Each GE business has a very strong foundation for continued and faster profitable growth |
At the same time, the company also published its annual diversity report giving a clear view of how it is creating a global culture of inclusion where people of all backgrounds can thrive.
The annual report showed that, in 2021, GE delivered solid margin and earnings per share performance and $5.8 billion of industrial free cash flow.
Through constant investment in new technologies and innovations, further embedding the lean mindset across its operations, and bringing decision-making closer to the customer, GE has maintained delivery timelines for customers across its markets, despite a year of historic changes.
The company expects to deliver between $5.5 billion and $6.5 billion of free cash flow in 2022 and more than $7 billion in 2023.
In 2021, GE announced the biggest transformation in the company’s history – creating three companies focused on the critical global needs in aviation, healthcare, and energy. |
With its strengths in technology and innovation, each GE business has a very strong foundation for continued and faster profitable growth.
In the aviation segment, thanks to operational improvements and increasing shop visits, margins expanded in 2021 to 13.5 per cent, while revenues were slightly down, in line with departure activity.
The healthcare segment felt the impact of supply chain disruptions sooner than other businesses in 2021, but the team managed costs, sourcing, and logistics to deliver a solid performance. Orders and organic revenues went up, and margins expanded 70 basis points organically, giving the team both the capital and the flexibility to play some offence.
The renewable energy segment delivered double-digit orders growth in 2021, but revenues and margin both declined organically. Onshore wind is a mature business that faces near-term challenges both structural and of the company’s own making. Demand for offshore wind continues to mount globally, while grid solutions are steadily approaching profitability. In the long term, GE is firmly positioned to lead the energy transition.
In the power segment, service growth offset decreased revenues, driven primarily by GE’s selectivity strategy including more restrained turnkey scopes and project underwriting. Margins improved more than 300 basis points organically. Orders were slightly up, driven by services growth offsetting equipment.
In 2021, GE announced the biggest transformation in the company’s history – creating three companies focused on the critical global needs in aviation, healthcare, and energy.
With the move, GE is committed to creating a smarter and more efficient future of flight, enabling precision health, and driving decarbonisation through the energy transition.
These independent businesses will take forward the core of GE while better leveraging the innovation muscles, technology expertise, leadership, and global reach to build a world that works for everyone.
As the leader in energy transition, GE is building the breakthrough technologies the world will need in the future, including carbon capture, utilisation, and sequestration, low- and zero-carbon fuels like hydrogen, and small modular nuclear reactors.

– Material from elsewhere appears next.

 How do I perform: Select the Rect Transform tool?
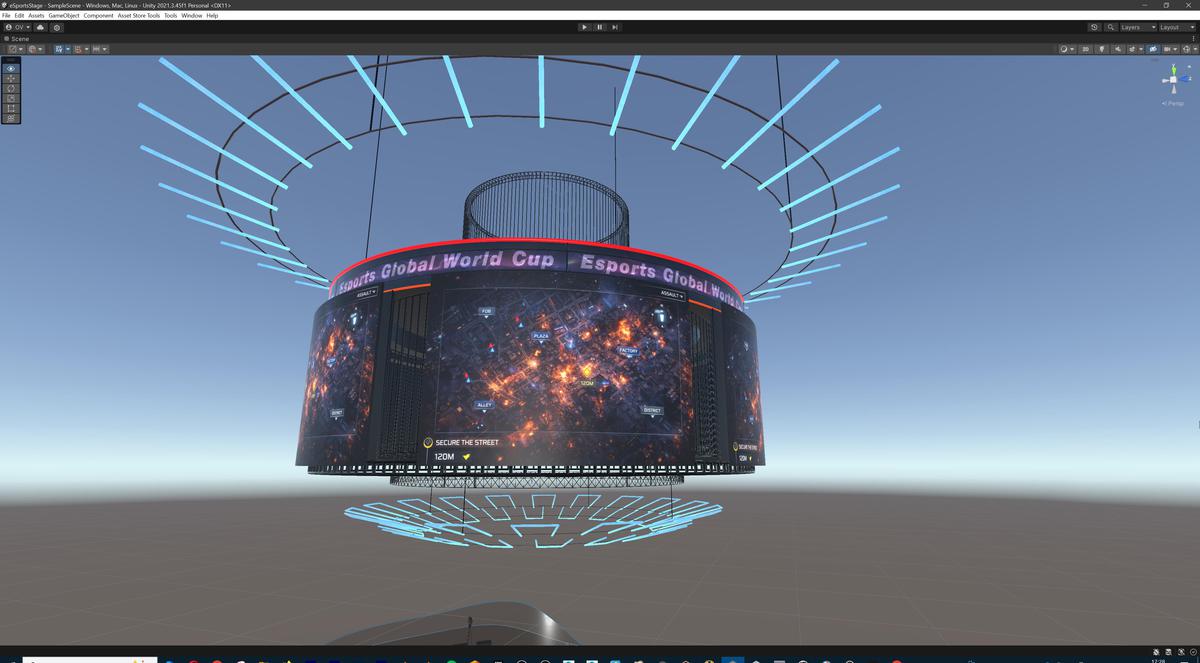click(10, 109)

GE’s gas turbines have accumulated more than eight million hours running on low-carbon blends and providing reliable baseload electricity to complement large wind projects.
Also, its Haliade-X offshore wind turbine prototype in Rotterdam began operating at 14MW. One of these turbines can offset the emissions of 11,000 vehicles, and GE has over 7GW of Haliade-X commitments worldwide.

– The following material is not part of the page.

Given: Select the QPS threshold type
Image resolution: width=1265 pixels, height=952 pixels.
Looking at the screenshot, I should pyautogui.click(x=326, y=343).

GE’s software is helping digitalise the grid to add more renewable energy and make it more resilient. Through innovation and strategic acquisitions such as grid management software company Opus One in 2021, GE is paving the way to an autonomous grid that can detect problems and come up with the most efficient solutions.
At the same time, GE published its annual diversity report providing a snapshot of the people and practices at the heart of the company’s progress.
GE now works with employees from 169 countries – 68 per cent of whom are based outside the US.
In 2021, nearly 60 per cent of the company revenues were generated from more than 175 countries outside the US.
This is also the first year GE has released pay equity data, with the stated goal of achieving full pay equity in each of its businesses.